Après deux jours de travaux, l’atelier de renforcement des capacités des professionnels des médias sur le suivi du processus de Désarmement, Démobilisation, Réintégration et Rapatriement (DDRR) a pris fin ce vendredi à Bangui. Organisé au profit des membres du Réseau centrafricain des journalistes pour le DDRR, cet atelier a réuni 40 journalistes issus des médias publics et privés du pays.
Tout au long de ces deux journées, les participants ont bénéficié de présentations techniques, de partages d’expériences et de discussions approfondies autour du processus DDRR. L’objectif : mieux outiller ces professionnels afin qu’ils produisent des contenus de qualité, conformes aux principes du DDRR, et qu’ils soient capables d’informer la population avec exactitude et discernement.
Créé en 2023, le Réseau centrafricain des journalistes pour le DDRR a connu des débuts timides, freinés par l’instabilité sécuritaire dans certaines régions du pays. Aujourd’hui, avec la relance du processus et le lancement du projet E KPENGBA, ce réseau retrouve une nouvelle dynamique.

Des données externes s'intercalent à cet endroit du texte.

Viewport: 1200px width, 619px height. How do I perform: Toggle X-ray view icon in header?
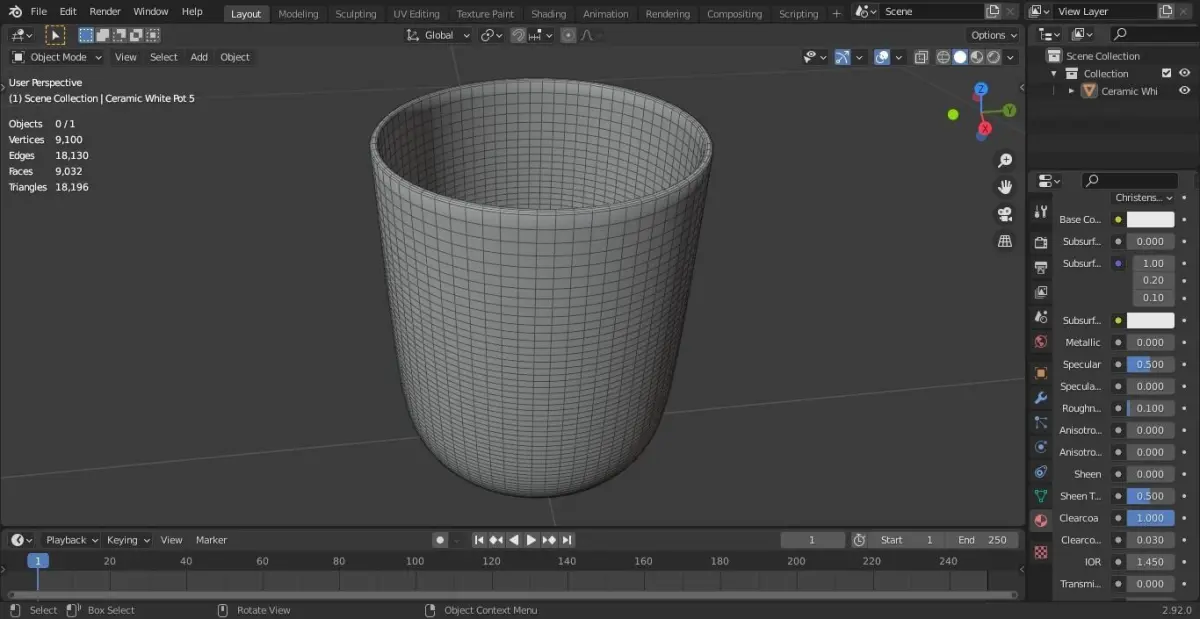(921, 57)
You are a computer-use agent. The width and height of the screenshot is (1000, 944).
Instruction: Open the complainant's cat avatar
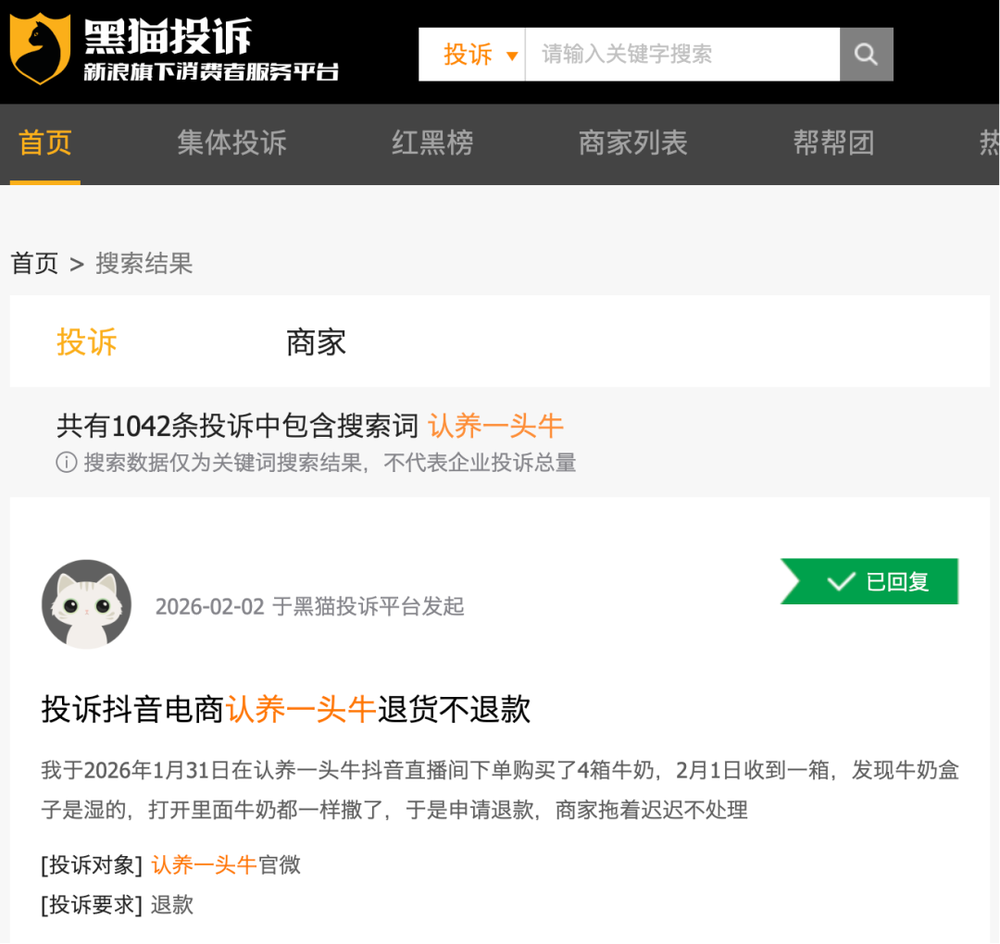87,605
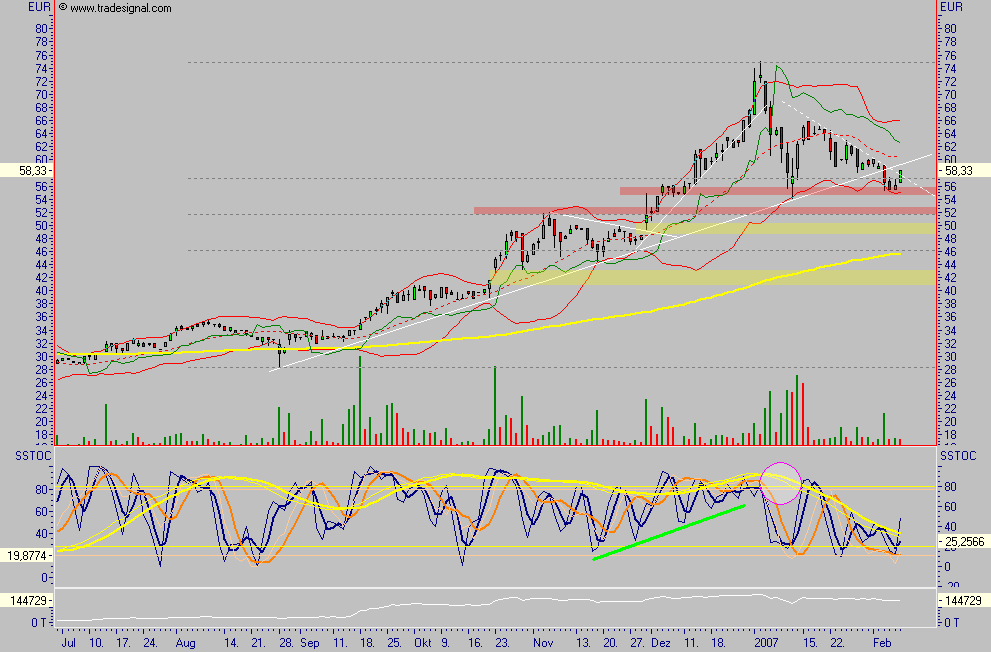Click the magenta circle marker in stochastic panel
Screen dimensions: 991x652
tap(781, 482)
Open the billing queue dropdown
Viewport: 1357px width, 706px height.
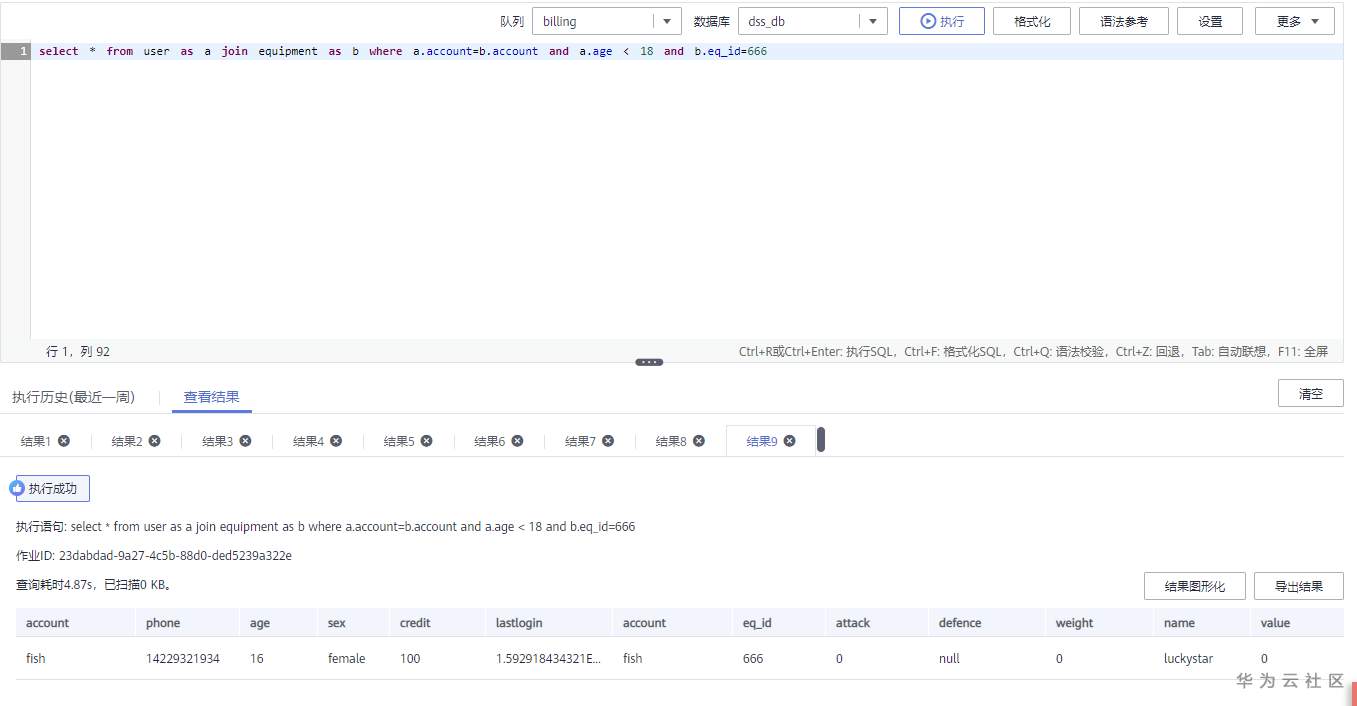[x=667, y=20]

« Avec la dissidence enregistrée au sein de la CPC, il était important de réunir les journalistes membres du réseau pour renforcer leurs capacités. Le projet E KPENGBA, qui soutient notamment la composante 3 du DDRR la réintégration socio-économique vient accompagner la mise en œuvre de ce processus sensible », a expliqué Jules Gautier NGBAPO, Chargé de communication à l’Unité d’exécution du programme national de DDRR (UEPNDDRR).
L’atelier a également permis de sensibiliser les journalistes sur les critères d’éligibilité au programme DDRR, afin qu’ils puissent, dans leurs productions médiatiques, faire clairement la distinction entre les combattants concernés par le processus et d’autres catégories de populations. Une meilleure compréhension de ces enjeux est essentielle pour éviter les amalgames et garantir une information responsable au service de la paix et de la réconciliation nationale.